→ **Exercise task**
Reproduce the material from the line containing "Image resolution: width=1056" through the line containing "coord(634,344)", both included, substituting "drop-down menu" for "dropdown list" and changing nothing else.

→ **Records provided**
>>>
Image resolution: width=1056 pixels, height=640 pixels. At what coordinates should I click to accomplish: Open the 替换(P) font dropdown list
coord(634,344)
<<<
>>>
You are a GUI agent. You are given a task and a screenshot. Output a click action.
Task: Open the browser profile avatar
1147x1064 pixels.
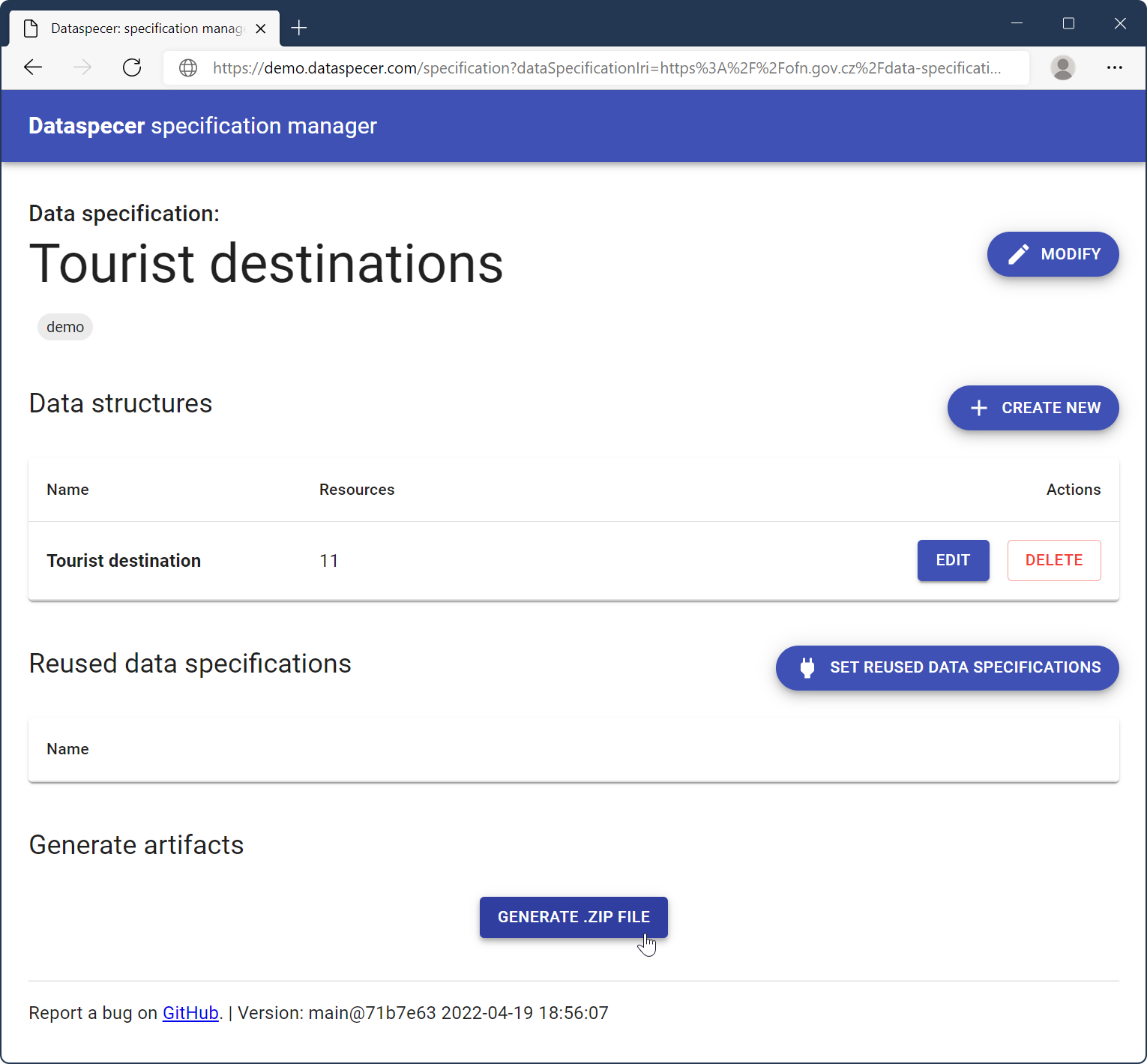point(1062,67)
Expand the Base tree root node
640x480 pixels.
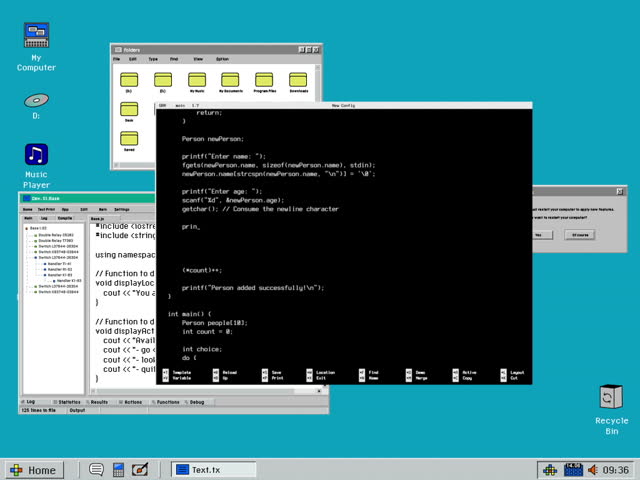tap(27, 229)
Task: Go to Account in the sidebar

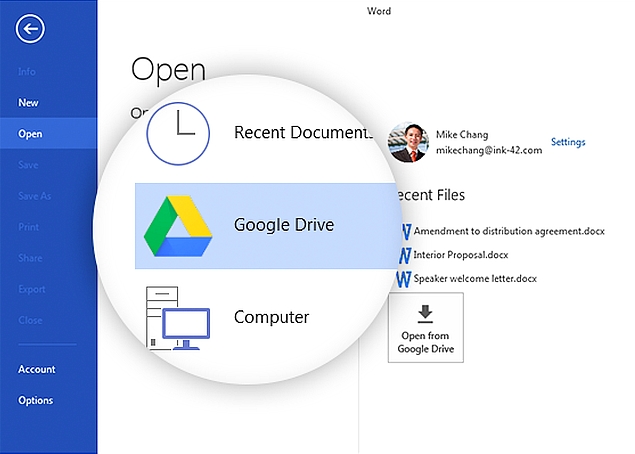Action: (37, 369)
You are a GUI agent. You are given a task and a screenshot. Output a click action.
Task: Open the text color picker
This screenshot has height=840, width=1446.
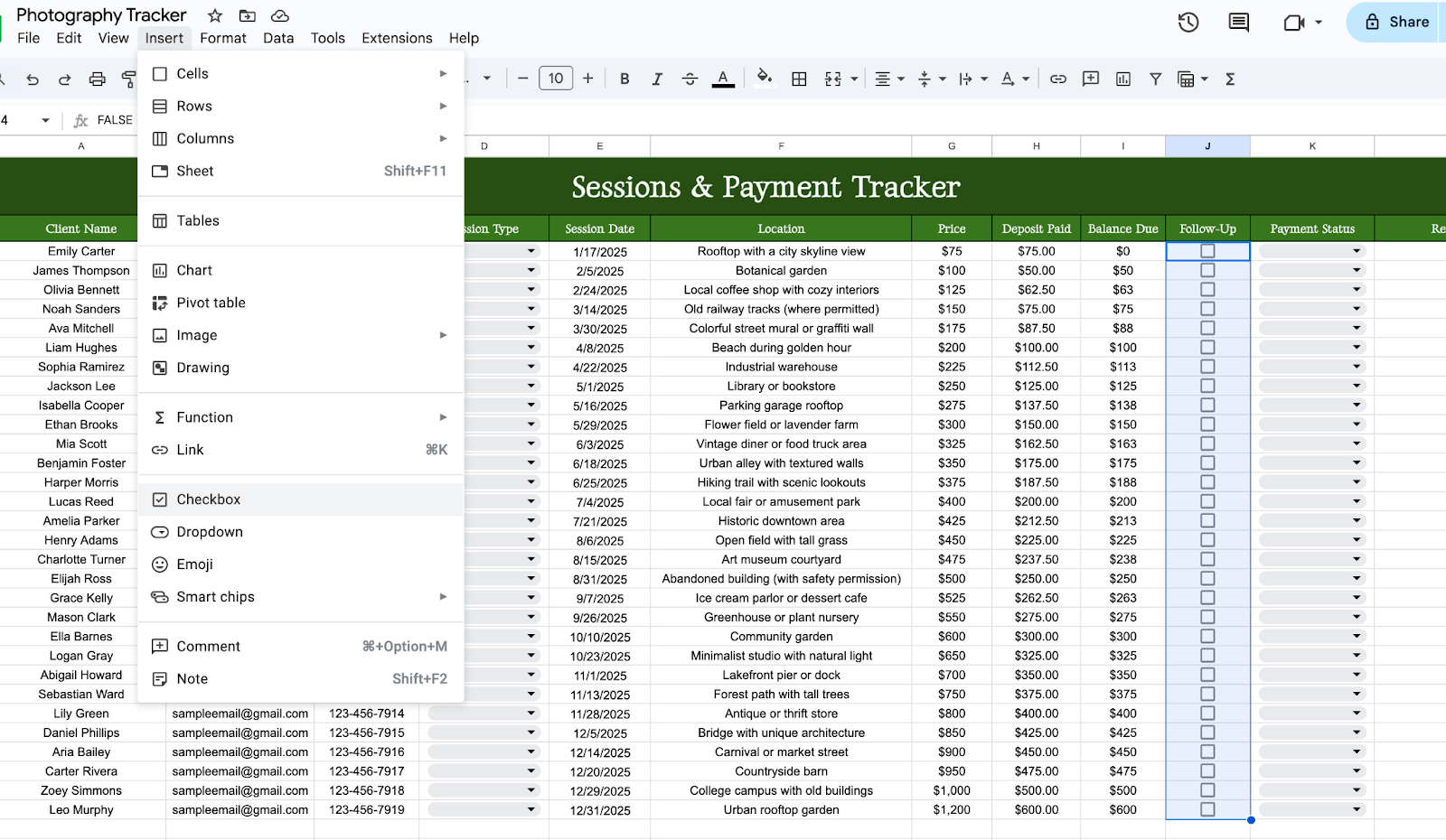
<<<
→ **Right answer**
Image resolution: width=1056 pixels, height=640 pixels. At what coordinates should I click to accomplish: Open the 替换(P) font drop-down menu
coord(634,344)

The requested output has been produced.